Re the problem of the Overlords in the mid/late game. Please remember it is a problem now not early on. The Overlords could easily crush a normal without the restrictions on normals capitals early on and no dominion attacks.
So any fix should address the mid/late game issue not boost Overlord attack options earlier. So I don't like the prophet idea as it hardly solves Baalz's troubles now but would make an Overlord much tougher to resist earlier on.
You could for example allow an attack outside of dominion per Capital held by an Overlord. So he starts with one but can get more. Or simply add an extra attack every year or 18 turns. If you are worried about cheating you could have each Overlord post which areas he had attacked beyond his dominion without his Pretender - after the turn has progressed - so players can check if they were attacked legally or not. It gives all players some intelligence on where each Overlord is focusing but I don't see that as a big problem.
A restriction could have been placed on normals dominion (max 6? 7? 8?) so that the Overlords could have dom pushed more easily and made defence against that harder for the normals.

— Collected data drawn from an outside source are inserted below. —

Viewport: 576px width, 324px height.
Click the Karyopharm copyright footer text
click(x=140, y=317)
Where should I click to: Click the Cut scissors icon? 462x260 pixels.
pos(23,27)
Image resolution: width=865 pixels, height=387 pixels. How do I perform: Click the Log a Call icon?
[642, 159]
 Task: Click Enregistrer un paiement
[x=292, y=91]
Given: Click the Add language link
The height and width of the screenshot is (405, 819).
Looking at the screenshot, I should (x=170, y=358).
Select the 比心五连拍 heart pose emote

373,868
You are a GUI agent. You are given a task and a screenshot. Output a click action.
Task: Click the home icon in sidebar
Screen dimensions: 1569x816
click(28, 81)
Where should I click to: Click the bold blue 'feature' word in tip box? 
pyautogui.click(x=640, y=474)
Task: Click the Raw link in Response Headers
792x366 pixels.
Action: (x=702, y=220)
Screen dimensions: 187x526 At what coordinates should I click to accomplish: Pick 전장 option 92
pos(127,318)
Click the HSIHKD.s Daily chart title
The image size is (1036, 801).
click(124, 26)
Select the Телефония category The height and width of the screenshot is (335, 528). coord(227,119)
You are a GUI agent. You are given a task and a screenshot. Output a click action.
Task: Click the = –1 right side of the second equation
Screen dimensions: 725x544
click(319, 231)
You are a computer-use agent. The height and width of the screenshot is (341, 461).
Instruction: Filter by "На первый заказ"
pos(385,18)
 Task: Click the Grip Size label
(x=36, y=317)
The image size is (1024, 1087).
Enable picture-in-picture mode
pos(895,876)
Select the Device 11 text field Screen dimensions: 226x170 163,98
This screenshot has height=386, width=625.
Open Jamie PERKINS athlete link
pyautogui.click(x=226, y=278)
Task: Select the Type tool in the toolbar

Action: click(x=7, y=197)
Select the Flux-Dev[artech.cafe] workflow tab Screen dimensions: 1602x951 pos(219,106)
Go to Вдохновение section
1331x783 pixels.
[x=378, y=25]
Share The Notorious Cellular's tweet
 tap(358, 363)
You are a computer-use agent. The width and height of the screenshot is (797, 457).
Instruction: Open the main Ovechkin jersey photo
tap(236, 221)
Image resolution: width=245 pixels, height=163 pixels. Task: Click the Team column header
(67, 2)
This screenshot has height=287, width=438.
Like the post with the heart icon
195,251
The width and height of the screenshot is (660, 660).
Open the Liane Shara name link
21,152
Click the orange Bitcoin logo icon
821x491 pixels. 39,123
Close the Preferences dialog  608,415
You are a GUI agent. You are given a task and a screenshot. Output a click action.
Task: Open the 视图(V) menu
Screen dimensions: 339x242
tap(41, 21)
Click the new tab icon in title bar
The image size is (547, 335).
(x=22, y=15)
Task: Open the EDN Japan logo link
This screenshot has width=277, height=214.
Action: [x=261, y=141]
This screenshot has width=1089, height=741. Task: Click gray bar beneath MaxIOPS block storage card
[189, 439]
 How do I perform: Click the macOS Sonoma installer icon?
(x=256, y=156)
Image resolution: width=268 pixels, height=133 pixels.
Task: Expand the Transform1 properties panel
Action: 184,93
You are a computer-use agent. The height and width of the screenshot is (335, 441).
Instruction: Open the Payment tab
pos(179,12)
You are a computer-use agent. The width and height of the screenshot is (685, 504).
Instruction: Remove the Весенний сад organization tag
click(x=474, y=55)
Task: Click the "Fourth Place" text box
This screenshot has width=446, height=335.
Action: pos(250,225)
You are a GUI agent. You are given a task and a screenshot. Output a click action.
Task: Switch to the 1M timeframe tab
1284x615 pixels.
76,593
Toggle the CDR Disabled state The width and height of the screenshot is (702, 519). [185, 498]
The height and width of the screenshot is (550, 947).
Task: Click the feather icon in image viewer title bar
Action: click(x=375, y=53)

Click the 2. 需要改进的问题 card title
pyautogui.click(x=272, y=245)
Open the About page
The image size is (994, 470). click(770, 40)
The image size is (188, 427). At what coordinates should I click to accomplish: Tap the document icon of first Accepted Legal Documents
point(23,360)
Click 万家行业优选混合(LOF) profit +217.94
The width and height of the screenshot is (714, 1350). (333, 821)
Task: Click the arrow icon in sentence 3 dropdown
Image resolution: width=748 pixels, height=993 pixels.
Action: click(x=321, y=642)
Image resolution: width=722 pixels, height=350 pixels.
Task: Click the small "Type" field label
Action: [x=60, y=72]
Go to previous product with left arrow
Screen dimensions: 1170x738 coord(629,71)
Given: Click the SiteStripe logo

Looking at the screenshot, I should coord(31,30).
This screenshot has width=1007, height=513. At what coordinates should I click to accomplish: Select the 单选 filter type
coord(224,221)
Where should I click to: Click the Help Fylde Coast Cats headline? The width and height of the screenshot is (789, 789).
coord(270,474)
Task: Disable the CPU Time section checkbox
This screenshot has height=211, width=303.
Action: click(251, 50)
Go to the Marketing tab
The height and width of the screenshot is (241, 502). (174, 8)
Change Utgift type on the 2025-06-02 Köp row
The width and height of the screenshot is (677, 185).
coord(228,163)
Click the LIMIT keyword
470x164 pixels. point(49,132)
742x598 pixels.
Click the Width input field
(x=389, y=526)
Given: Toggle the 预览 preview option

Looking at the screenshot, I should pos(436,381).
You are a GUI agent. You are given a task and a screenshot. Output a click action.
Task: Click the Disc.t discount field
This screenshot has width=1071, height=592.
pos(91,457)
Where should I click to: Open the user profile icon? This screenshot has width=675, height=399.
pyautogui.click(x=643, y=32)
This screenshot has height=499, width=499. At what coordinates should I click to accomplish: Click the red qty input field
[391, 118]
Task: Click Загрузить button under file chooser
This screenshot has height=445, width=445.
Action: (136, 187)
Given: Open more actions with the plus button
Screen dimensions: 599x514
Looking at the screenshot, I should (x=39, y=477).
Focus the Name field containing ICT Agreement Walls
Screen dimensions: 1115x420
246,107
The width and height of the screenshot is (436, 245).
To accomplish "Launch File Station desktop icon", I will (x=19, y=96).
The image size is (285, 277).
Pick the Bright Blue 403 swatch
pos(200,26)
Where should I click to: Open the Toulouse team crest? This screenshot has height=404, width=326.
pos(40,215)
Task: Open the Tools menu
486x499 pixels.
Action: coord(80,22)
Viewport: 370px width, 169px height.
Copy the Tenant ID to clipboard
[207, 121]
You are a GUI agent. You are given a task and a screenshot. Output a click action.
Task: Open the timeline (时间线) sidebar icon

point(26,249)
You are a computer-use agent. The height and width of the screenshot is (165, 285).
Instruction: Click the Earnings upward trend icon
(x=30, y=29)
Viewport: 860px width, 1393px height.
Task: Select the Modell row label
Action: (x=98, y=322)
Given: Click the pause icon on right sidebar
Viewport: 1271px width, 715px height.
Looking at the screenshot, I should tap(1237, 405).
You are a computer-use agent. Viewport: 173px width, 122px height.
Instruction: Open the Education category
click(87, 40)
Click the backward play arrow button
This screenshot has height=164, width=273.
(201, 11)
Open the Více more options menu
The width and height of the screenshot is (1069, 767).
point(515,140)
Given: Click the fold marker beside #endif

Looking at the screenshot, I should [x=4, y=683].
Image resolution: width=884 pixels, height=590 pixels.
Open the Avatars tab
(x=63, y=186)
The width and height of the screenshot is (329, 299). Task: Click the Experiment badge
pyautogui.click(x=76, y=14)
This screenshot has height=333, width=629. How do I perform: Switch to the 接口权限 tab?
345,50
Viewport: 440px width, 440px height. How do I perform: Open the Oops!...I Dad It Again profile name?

That would help give Overlords more legal attack options.
I think packing the bonus gem sites in the Overlords forts would have been better than spreading them out as was done. It does make the Overlords core lands very inviting if they are looking in any way vulnerable. The actual forts are hard to take out - you can't just grab one, put up your dominion and enjoy the gem income - as you can with this set up.
Although the Overlords picked their own nations I think some are possibly more Capital focused than others. You could possibly get around this by making all an Overlords starting forts Capitals - i.e. give them the special sites of the Capital so they can build the capital only units/commanders. For variety you could have given other capital sites. e.g given TC his own Capital and the EA Capital in one fort and the LA Capital in another. Giving a wider variety of units/leaders and keeping them 'special' longer. As it has turned out there seems to have been little Overlord v Overlord fighting (that I can see anyway) after Dr P failed to decapitate Atul early on. But with the Gatestones an early take out of an Overlord Capital was very possible. A sieged capital can produce no units or mages which is very serious for some nations even if they have secondary forts. It was certainly my plan to get one of us to besiege TCs capital and stop his flow of good mages if we had been able to attack him early enough.